The healthcare provider reported a £35m profit for the first six months this year, down on the £45m posted for the same period last year.

Revenues also edged down by 2% during the period to £1.436bn (H1 2011: £1.464bn).

It came despite group revenues recording a 5% increase to £4.118bn for the first six months this year (H1 2011: £3.929bn) and post-tax profits also growing by the same amount to £255.3m (H1 2011: £244.1m).

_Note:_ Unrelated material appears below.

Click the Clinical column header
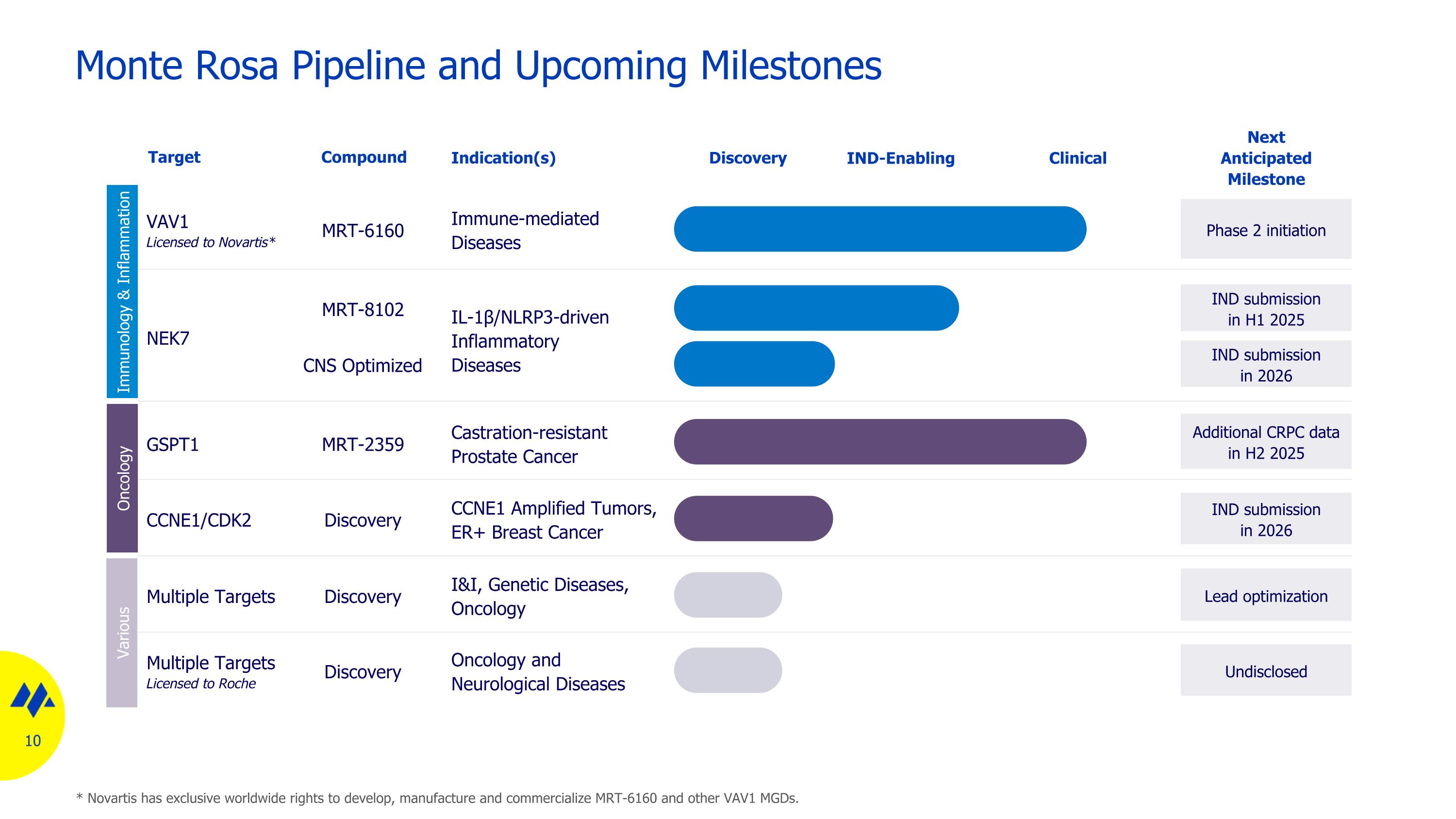The image size is (1456, 819). click(x=1077, y=158)
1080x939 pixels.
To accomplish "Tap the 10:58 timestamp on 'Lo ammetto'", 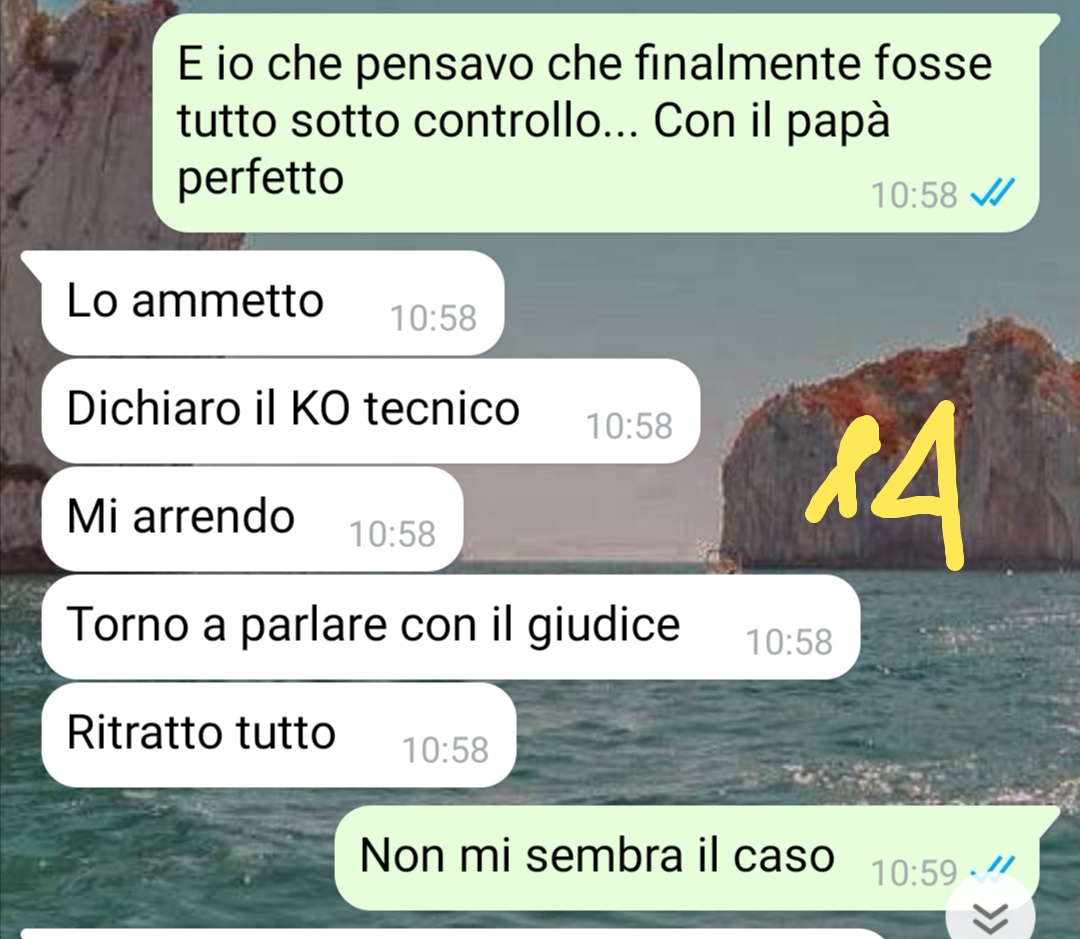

Last month, Bupa stirred up debate across the intermediary market by announcing it would pull back from the broker channel for individual private medical insurance (PMI).

Affordability crunch
And speaking about the UK's health insurance market, Bupa's chief executive, Stuart Fletcher, said: "In the UK, the health insurance market is approaching an affordability crunch over the medium term.

"In this context we are taking steps on behalf of customers to tackle the rising cost of care and improve competition and efficiency among providers."

Meanwhile, in light of Bupa's warning of an affordability crunch, fellow provider Passport2Health has urged the market to start thinking more "creatively" about their offering and how they cater to customer's needs.

Frank Levene, chief executive, said: "Household finances have come under pressure from the rising cost of living, while premiums have continued to soar.

"This has resulted in many people being priced out of the PMI market.

"The traditional PMI market does nothing to help this situation by offering little choice and high premiums."